Book Review: Countdown to Zero Day

Reviewed by Ross Johnson, CPP

01 January 2016

Print Issue: January 2016

Countdown to Zero Day: Stuxnet and the Launch of the World’s First Digital Weapon. By Kim Zetter. Crown Publishing Group; penguinrandomhouse.com; 448 pages; $16.

In June 2010, a computer security company in Belarus discovered a computer worm that attacked a specific industrial control system at the Natanz uranium enrichment facility in Iran. This worm was different from anything seen before. Because it could actually destroy equipment, the impact was felt around the world as the implications of its deployment became clear.

Although we all use information processing computers, we aren’t as aware of the industrial control systems that make life run smoothly. They run our kitchen appliances and furnaces, as well as power plants, water treatment facilities, factories, and air traffic control systems. They are also used in uranium enrichment facilities.

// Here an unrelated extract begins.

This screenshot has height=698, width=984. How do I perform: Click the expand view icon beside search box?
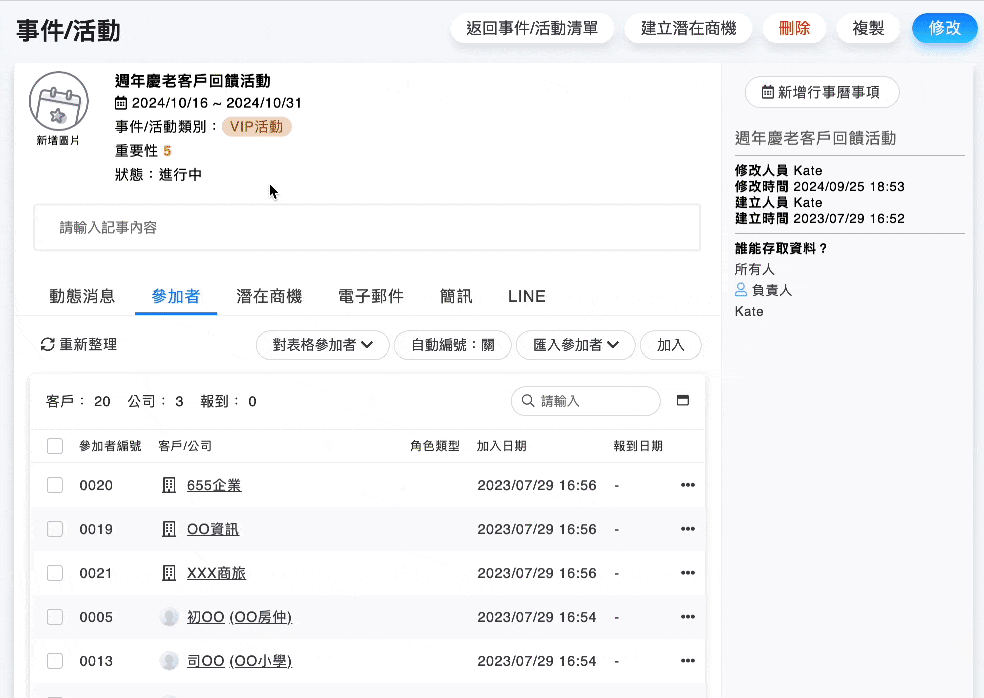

The risk to the public is that the specialized computers that run this equipment are vulnerable to malicious computer code. Prior to Stuxnet, security professionals were concerned that someone could hack into systems to destroy or degrade them, but the risk remained theoretical. Once Stuxnet was discovered, that risk became very real.

Journalist Kim Zetter’s account of the malware in Countdown to Zero Day is remarkable. It is a deeply interesting technological detective story; a detailed account of Iran’s nuclear enrichment capability; a forensic examination of Stuxnet and its associates DuQu, Gauss, and Flame; an excellent look at the vulnerabilities of industrial control systems; an accounting of the unacknowledged covert project by the United States (and possibly Israel) that created Stuxnet; and a hard look at the prospects and consequences of cyber warfare. The book is readable, flows quickly, and is astonishing for the level of detail through which the author skillfully leads the reader.

The book’s greatest value may lie not in what it says about Stuxnet, but its warnings about cyber warfare. Zetter points out, “When you launch a cyberweapon, you don’t just send the weapon to your enemies, you send the intellectual property that created it and the ability to launch the weapon back against you.”

She draws parallels with other weapons of mass destruction: cyber, biological, and chemical weapons that can spread to include unintended targets. Like the atomic bomb, this cyber weapon was first used with little understanding of its consequences and without a treaty limiting its use. The book ends on a cautiously optimistic note: five years later, Stuxnet appears to be the only known use of a cyber weapon, although that could change in an instant.

This book is recommended for anyone, beginner to advanced, interested in the protection of industrial control systems, cyber warfare, or critical infrastructure protection.

Reviewer: Ross Johnson, CPP, is the senior manager of security and contingency planning for Capital Power. He is an ASIS council vice president and the author of Antiterrorism and Threat Response: Planning and Implementation. He is an executive committee member of the North American Electric Reliability Corporation’s Critical Infrastructure Protection Committee, and recently visited Israel with a delegation from the Canadian Electricity Association to discuss cyber issues with Israel’s National Cyber Bureau.